I decline an invitation to a dinner party, on account that I would rather stay home… Dinner parties still take place, yes. And I still hate them. Especially this kind: a room full of accountants and bankers – my basic nightmare – who think there is only one way of doing things: theirs. Me, being the hostess’s attempt at proving to them that she is open-minded really, and “cool”: “Look everyone I invited an artist!” (as in a three-eyed alien who speaks in tongues) The entire room cornering me, giving me those looks that are a strange mix of envy and utter contempt, asking me in total disbelief “and you make money out of this?”


March 3

I start a new painting. Another Fantasy Art piece (An Art Nouveau inspired Mermaid, titled Mermaid Dreams” – Because that is what the world needs during a pandemic: mermaid art…

I decide that I will record the process. Be one with the times for once. Betray my principles and break the fourth wall… (Being an artist is no longer enough. You have to be watched being one, as well…)


March 7

China’s Health Commission reports that there are at least 80,651 confirmed cases in China!


March 9

The first local confirmed case. The shadow is approaching our doorstep. In the meantime, Iran releases 70,000 prisoners because of the coronavirus outbreak in the country! Wow!


March 10

Much like people in WWII movies, we now can’t leave home unless we have a permit and identification papers. So retro. So scary! You are half expecting to hear the policemen (who are suddenly patrolling the streets) to bark at you “Ihre papiere, bitte”


March 11

The World Health Organization declares that it considers the coronavirus outbreak to be a pandemic. (Yethink?!).


March 15

Art Process video here: https://www.youtube.com/watch?v=7Hc0aLybNYo

“Mermaid Dreams” is finished. I post an Art process video on Youtube. It gets no views. Am I supposed to let anyone know that it's out there? I haven't a clue. The fourth wall is safely up… Not even a crack…




March 17

As I’m searching through old paintings, I come across two, which are meant to offer a theoretical glimpse into the future. They both depict mask-wearing people. They were both made in 1999… (otherwise known as “my last good year” before I was apparently cursed by a gypsy)






March 18

I start a series of designs inspired by what is happening around us.


March 21

Europe is now the epicentre of the pandemic. Italy is mourning 4,825 deaths! We hear stories about doctors being forced to make tough decisions: Who gets the ventilator? Who gets to live? Who dies? It has come to that…

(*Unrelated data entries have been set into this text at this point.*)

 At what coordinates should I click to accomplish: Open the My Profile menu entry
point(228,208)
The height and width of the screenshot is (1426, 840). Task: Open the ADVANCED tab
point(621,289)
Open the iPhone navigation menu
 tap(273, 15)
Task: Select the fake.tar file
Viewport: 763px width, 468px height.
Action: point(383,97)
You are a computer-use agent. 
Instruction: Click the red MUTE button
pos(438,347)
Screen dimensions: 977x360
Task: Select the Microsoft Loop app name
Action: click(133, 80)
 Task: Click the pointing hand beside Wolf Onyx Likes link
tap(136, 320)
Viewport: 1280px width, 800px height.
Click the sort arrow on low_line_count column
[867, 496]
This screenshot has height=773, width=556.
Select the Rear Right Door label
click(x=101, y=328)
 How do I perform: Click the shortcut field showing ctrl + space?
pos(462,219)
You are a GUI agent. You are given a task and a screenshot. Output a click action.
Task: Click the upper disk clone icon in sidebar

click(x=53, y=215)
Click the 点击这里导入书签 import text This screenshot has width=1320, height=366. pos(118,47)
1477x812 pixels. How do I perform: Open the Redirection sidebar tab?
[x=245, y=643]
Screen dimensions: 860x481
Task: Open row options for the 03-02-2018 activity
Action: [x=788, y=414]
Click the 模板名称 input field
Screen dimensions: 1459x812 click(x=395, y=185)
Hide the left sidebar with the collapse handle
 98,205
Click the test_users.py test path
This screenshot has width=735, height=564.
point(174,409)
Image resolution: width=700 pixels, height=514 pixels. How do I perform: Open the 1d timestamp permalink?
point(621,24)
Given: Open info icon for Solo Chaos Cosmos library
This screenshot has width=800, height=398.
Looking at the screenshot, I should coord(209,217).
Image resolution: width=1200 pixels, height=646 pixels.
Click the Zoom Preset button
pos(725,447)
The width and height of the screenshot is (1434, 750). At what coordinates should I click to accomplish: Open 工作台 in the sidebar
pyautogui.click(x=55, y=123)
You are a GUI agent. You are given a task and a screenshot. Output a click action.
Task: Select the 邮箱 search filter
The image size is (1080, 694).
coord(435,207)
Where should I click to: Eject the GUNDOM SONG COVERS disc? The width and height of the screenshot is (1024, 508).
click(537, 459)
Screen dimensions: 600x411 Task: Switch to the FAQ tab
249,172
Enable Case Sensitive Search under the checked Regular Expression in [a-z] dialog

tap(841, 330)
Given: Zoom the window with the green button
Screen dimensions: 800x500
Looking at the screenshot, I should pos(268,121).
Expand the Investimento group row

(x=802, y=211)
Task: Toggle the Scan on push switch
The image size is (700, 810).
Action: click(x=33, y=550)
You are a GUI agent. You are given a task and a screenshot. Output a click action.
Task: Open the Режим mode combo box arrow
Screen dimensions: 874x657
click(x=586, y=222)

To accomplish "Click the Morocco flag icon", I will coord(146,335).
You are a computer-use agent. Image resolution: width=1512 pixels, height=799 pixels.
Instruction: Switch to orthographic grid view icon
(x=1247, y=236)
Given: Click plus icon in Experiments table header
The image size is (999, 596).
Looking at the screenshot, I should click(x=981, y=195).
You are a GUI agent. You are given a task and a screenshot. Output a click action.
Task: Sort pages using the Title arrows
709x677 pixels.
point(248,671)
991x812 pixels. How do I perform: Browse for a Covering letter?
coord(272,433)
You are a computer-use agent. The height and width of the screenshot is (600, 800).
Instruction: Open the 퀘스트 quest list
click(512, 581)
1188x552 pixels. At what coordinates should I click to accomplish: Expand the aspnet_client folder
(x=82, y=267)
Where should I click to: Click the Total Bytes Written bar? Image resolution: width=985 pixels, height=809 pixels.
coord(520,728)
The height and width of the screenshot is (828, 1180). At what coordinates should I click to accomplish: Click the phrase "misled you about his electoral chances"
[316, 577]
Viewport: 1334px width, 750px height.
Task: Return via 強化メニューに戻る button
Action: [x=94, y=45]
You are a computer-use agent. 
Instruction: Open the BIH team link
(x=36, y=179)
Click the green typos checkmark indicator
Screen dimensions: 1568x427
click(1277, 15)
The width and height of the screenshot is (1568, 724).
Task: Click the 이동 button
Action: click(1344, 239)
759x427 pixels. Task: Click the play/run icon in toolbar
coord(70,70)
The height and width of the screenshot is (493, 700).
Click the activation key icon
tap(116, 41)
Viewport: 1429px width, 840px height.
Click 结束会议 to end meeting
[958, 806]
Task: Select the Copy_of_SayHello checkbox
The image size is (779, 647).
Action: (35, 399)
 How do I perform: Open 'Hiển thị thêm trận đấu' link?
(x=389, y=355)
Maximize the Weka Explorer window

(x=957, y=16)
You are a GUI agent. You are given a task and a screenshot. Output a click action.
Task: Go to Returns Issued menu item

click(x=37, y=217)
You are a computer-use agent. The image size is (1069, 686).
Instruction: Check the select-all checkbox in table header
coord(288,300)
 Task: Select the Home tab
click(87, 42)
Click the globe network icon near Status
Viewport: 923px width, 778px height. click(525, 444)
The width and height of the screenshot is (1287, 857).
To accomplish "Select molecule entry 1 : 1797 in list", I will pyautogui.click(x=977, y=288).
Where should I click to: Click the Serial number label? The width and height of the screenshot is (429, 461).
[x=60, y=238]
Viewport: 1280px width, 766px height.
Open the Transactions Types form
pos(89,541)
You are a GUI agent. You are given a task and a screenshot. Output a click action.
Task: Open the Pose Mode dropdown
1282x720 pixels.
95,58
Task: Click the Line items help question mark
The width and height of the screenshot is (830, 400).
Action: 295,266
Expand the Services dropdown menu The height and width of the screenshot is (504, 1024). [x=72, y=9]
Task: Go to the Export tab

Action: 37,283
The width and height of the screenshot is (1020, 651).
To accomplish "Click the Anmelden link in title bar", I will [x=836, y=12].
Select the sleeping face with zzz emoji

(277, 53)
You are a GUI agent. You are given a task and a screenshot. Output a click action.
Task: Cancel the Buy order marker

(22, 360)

The first death is reported here, and a curfew is imposed. The irrational, selfish thought: like they couldn’t do this on th 1st of the month? What a brilliant excuse it would be for declining that dinner party thing! “I’m so sorry, the government says I shouldn’t! It kills me, as there’s nothing that I want more than spend 4 hours with a group of people who bore me to the point of tears and cause me to have dark thoughts about the future of humanity, but there you go. It’s forbidden.”


March 23

Time to follow the global trend and stock up on toilet paper. And tea. And biscuits. The apocalypse won’t find us unprepared…


March 24

The lockout measures become even more restricting, after a bunch of idiots were discovered by the police having a bingo block party. (I kid you not!) Now we are only allowed to go out once a day, and each time we do, we need to let the government know via text! Much like when women are dealing with a jealous and unreasonable husband: we are being infantilized for our “own protection”.




March 29

New cases are recorded daily. Time to stop pretending this is not serious and invest in some masks. Pharmacist says they are out of stock. It pays to panic early.


March 30

After going to three pharmacies, I was finally able to buy two disposable masks. Two!They are rationed like sugar during wars… Thank goodness for the countless scarves I have bought (and designed!) over the years. I knew there was a reason. Floral is the new black.




March 31

We are now banned from leaving our home after 9.00 in the evening and until 6.00 in the morning. Which prompts the question: where the hell would I go after 9.00? And also: why??